Leave to appeal should be granted for one ground, not the others

  1. I have determined that leave to appeal should be granted to Dartbrook to raise proposed ground 1A, but not proposed grounds 1, 2 or 3.

  2. With respect to ground 1A, for the reasons I give below, Dartbrook has established that the primary judge erred on a question of law in deciding to join HTBA as a party to the proceedings. The primary judge mistook the source of power to join HTBA as being s 8.15(2) of the EPA Act, which was not available in the appeal brought by Dartbrook. The alternative source of power in UCPR r 6.24(1) was not capable of supporting the primary judge’s decision to join HTBA as a party to the proceedings.

  3. The error of the primary judge involves issues of principle and public importance. The availability of the sources of power to join a person as a party to proceedings, in s 8.15(2) of the EPA Act and UCPR 6.24(1), raise issues of principle and public importance. Applications are regularly made to the Court by persons seeking joinder as a party to proceedings.

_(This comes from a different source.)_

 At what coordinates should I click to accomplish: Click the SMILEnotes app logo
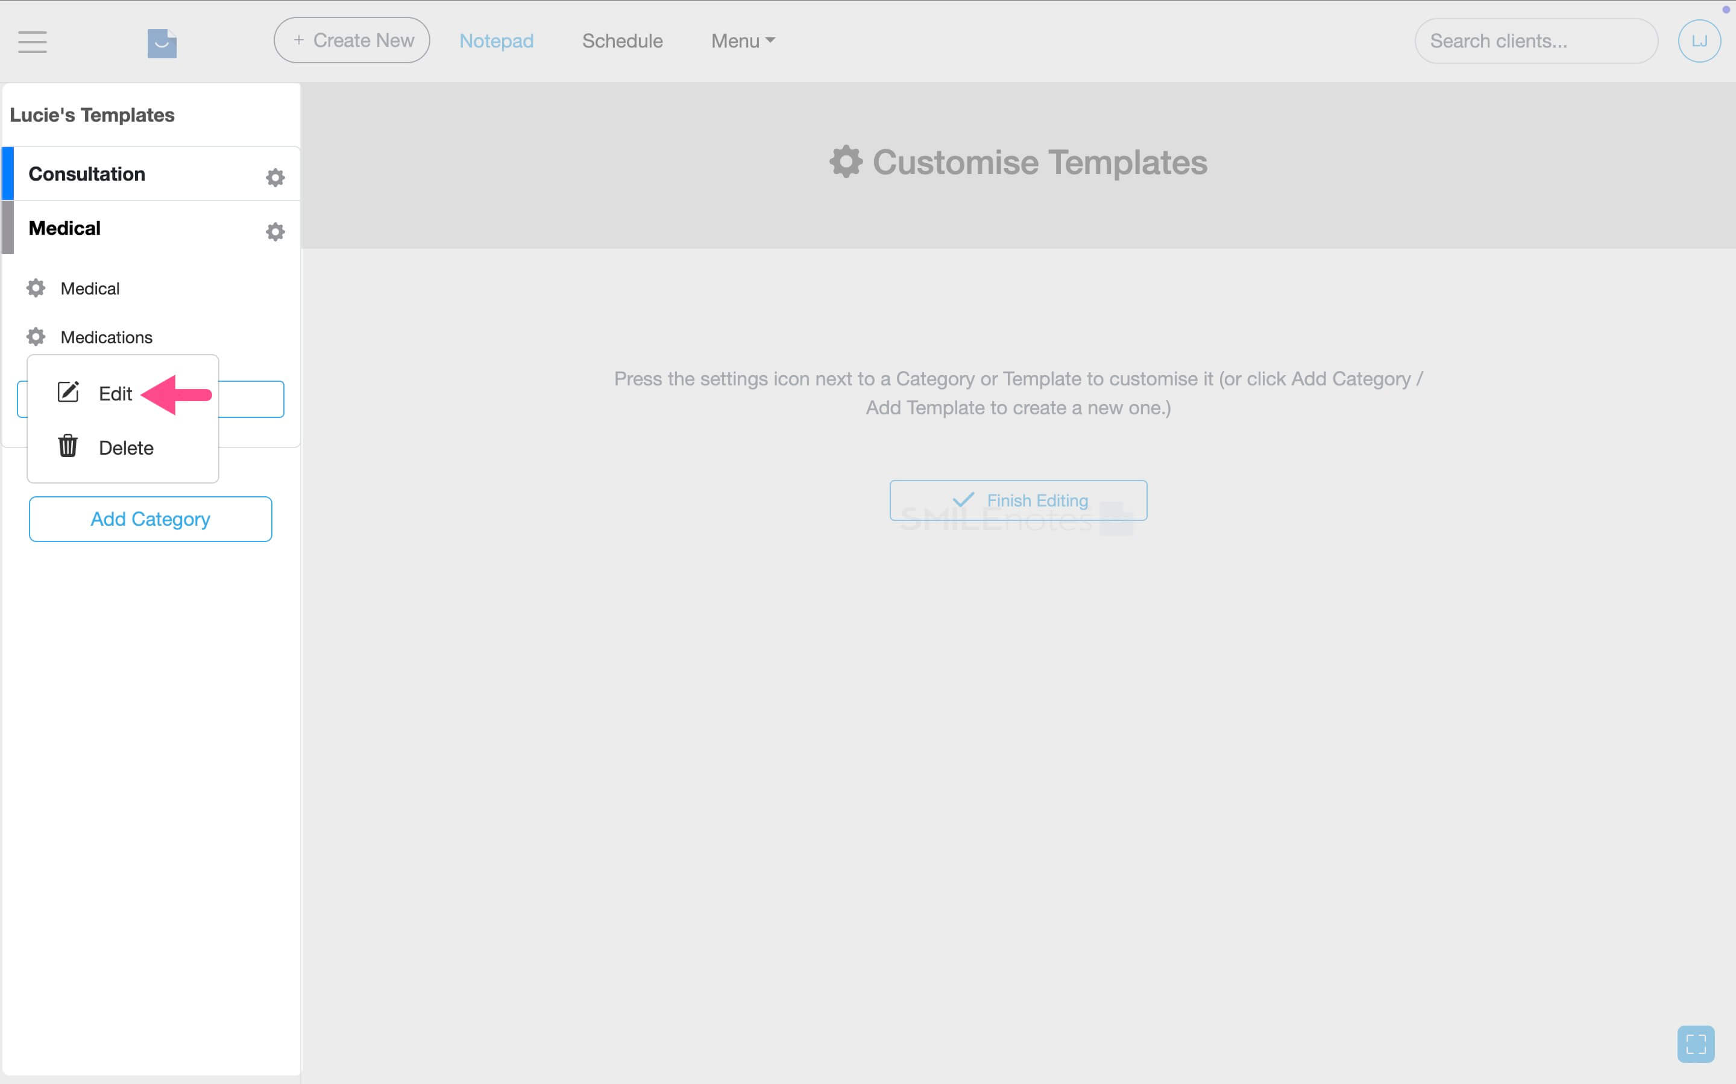pyautogui.click(x=161, y=42)
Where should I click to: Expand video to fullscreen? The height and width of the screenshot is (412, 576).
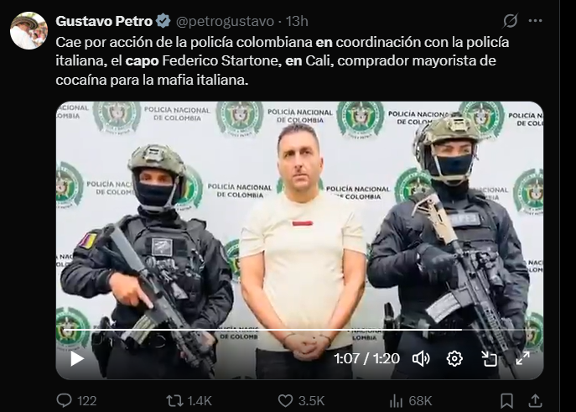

This Court’s adjudication of the issues raised by proposed ground 1A will be of assistance in future applications for joinder.

  4. The particular question of the applicability of s 8.15(2) of the EPA Act as a source of power to join a person to an appeal under the former s 75W(5) of the EPA Act can still arise, notwithstanding the repeal of s 75W of the EPA Act and the transitional provisions fixing a cut-off date of 1 March 2018 for a proponent to request modification of an approved project or concept plan under s 75W. This is because the transitional provisions still allow for an approved project or concept plan to be modified under s 75W in certain circumstances (see cl 3BA(2), (3) and (4) of the Environmental Planning and Assessment (Savings, Transitional and Other Provisions) Regulation 2017).

  5. It may be accepted that the issues raised by proposed ground 1A could have been raised by Dartbrook in the court below. Dartbrook could have submitted to the primary judge that the power of joinder in s 8.15(2) of the EPA Act was not available to be exercised on Dartbrook’s appeal under s 75W(5) of the EPA Act and that the alternative source of power of UCPR r 6.24(1) identified in HTBA’s notice of motion for joinder was also not available in the circumstances. No satisfactory explanation was provided for Dartbrook not raising these issues before the primary judge. It would appear from the fact that all parties only addressed the source of power in s 8.15(2) of the EPA Act, and not UCPR r 6.24(1), that the parties believed that this source of power was available to join HTBA to Dartbrook’s appeal, if the primary judge was satisfied that joinder under s 8.15(2) was appropriate.

  6. Nevertheless, proposed ground 1A involves error of law on material issues in the primary judge’s decision to join HTBA, which goes to the power of the primary judge to have made the decision. Such issues may more readily be allowed to be raised on an appeal notwithstanding they were not raised in the court below.

  7. With respect to proposed grounds 1, 2 and 3, leave to appeal should not be granted for three reasons.

  8. First, Dartbrook has not established error on a question of law, which is necessary for an appeal under s 57(1) of the Court Act.

  9. Secondly, the principles of appellate restraint in reviewing an exercise of discretion on a point of practice and procedure, as articulated by HTBA, support not granting leave to appeal on the grounds proposed by Dartbrook.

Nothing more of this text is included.